Pada tahun 1942, di tengah kekacauan perang, ia merasakan panggilan untuk menjadi seorang imam diosesan. Karenanya ia belajar di Seminari Krakow yang dikelola secara sembunyi-sembunyi oleh Kardinal Adam Stefan Sapieha, Uskup Agung Krakow. Pada saat yang sama, ia dan temantemannya merintis Teater Rhapsodic, juga secara sembunyi-sembunyi. Sesudah Perang Dunia II berakhir, ia melanjutkan kuliahnya di Seminari
Utama Krakow, setelah seminari dibuka kembali, dan di Fakultas Theologi,Universitas Jagiellonian, hingga ditahbiskan sebagai imam di Krakow pada tanggal 1 November 1946. Pada masa-masa ini, Pastor Wojtyla banyak dipengaruhi oleh ajaran dan pemikiran St. Louis Marie de Montfort dan St.Yohanes dari Salib.

Segera setelah penahbisannya, Kardinal Sapieha mengirimnya ke Roma di mana ia belajar di bawah bimbingan Garrigou-Lagrange, seorang imam Dominikan Prancis. Ia menyelesaikan doktoratnya dalam bidang teologi pada tahun 1948 di Angelicum, Roma dengan tesis bertopik “Iman dalam Karya-karya St. Yohanes dari Salib”. Pada masa itu, selama liburannya, ia menjalankan tugas pastoralnya di antara para imigran Polandia di Prancis, Belgia dan Belanda.

Pada tahun 1948, ia kembali ke Polandia dan menjabat sebagai Vikaris dari beberapa paroki di Krakow, sekaligus menjadi imam para mahasiswa hingga tahun 1951, saat ia memutuskan untuk memperdalam studinya dalam bidang filsafat dan teologi. Pada tahun 1953 ia mempertahankan tesisnya yang berjudul “Evaluasi mengenai kemungkinan membentuk etika Katolik dalam sistem etika Max Scheler” di Universitas Katolik Lublin.
Kemudian ia menjadi professor Teologi Moral dan Etika Sosial di Seminari Utama Krakow dan di Fakultas Teologi Lublin.

Pada tanggal 4 Juli 1958, Wojtyla diangkat sebagai Pembantu Uskup di Krakow oleh Paus Pius XII dan ditahbiskan sebagai Uskup pada tanggal 28 September 1958 di Katedral Wawel, Krakow oleh Uskup Agung Baziak. Pada tahun 1960, ia menerbitkan bukunya yang sangat terkenal Cinta dan Tanggung Jawab. Di sinilah, Paus Paulus VI sangat kagum atas cara Uskup Wojtyla mempertahankan ajaran-ajaran tradisional Gereja Katolik mengenai
perkawinan.

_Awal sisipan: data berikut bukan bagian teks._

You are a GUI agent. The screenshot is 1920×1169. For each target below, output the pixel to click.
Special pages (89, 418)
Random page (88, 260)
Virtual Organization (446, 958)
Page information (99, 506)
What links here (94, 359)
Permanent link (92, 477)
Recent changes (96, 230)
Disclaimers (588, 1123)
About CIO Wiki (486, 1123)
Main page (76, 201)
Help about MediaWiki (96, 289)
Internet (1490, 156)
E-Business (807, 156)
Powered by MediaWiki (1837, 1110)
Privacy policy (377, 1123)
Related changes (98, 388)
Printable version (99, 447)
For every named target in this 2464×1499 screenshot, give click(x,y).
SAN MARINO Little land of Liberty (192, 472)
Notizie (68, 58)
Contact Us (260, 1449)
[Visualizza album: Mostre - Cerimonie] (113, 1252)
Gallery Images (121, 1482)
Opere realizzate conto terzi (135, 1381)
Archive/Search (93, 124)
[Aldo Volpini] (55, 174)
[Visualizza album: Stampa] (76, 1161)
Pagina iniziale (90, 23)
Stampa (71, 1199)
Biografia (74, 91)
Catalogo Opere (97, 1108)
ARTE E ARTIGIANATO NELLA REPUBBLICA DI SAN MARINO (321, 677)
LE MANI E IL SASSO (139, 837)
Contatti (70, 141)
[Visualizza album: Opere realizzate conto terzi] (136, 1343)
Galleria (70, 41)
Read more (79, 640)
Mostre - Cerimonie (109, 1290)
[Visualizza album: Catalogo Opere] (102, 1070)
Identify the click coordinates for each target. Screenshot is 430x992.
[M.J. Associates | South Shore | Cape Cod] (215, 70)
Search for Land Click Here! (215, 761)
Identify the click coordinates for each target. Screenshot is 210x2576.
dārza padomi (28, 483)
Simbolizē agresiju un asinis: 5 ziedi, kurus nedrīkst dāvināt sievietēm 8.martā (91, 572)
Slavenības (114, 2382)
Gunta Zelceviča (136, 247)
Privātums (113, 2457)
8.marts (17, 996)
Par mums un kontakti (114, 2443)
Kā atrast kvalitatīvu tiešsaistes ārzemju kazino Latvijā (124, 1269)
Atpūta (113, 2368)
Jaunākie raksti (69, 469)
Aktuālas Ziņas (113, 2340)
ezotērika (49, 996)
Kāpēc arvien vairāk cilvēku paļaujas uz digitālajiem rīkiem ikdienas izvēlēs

Pada tanggal 13 Januari 1964, ia diangkat sebagai uskup agung Krakow oleh Paus Paulus VI. Bapa Suci sendiri banyak mengandalkan nasihat Uskup Agung Wojtyla dalam menuliskan ensiklik Humanae Vitae. Tanggal 26 Juni 1967, Paus mengangkatnya menjadi Kardinal.

Selain ambil bagian dalam Konsili Vatikan II dengan sumbangannya yang amat berharga dalam penyusunan konsep Konstitusi Gaudium et Spes, Kardinal Wojtyla juga ikut ambil bagian di seluruh pertemuan Sinode Uskup. Pada tanggal 16 Oktober 1978, pukul 05.15 sore, Kardinal Karol Wojtyla terpilih sebagai Paus yang ke-264. Dialah penerus Takhta Petrus yang ke-264. Ia menjadi paus non-Italia pertama sejak Paus Adrianus VI. Untuk menghormati pendahulunya, Paus Yohanes Paulus I, Karol Woytilla memilih nama Paus Yohanes Paulus II.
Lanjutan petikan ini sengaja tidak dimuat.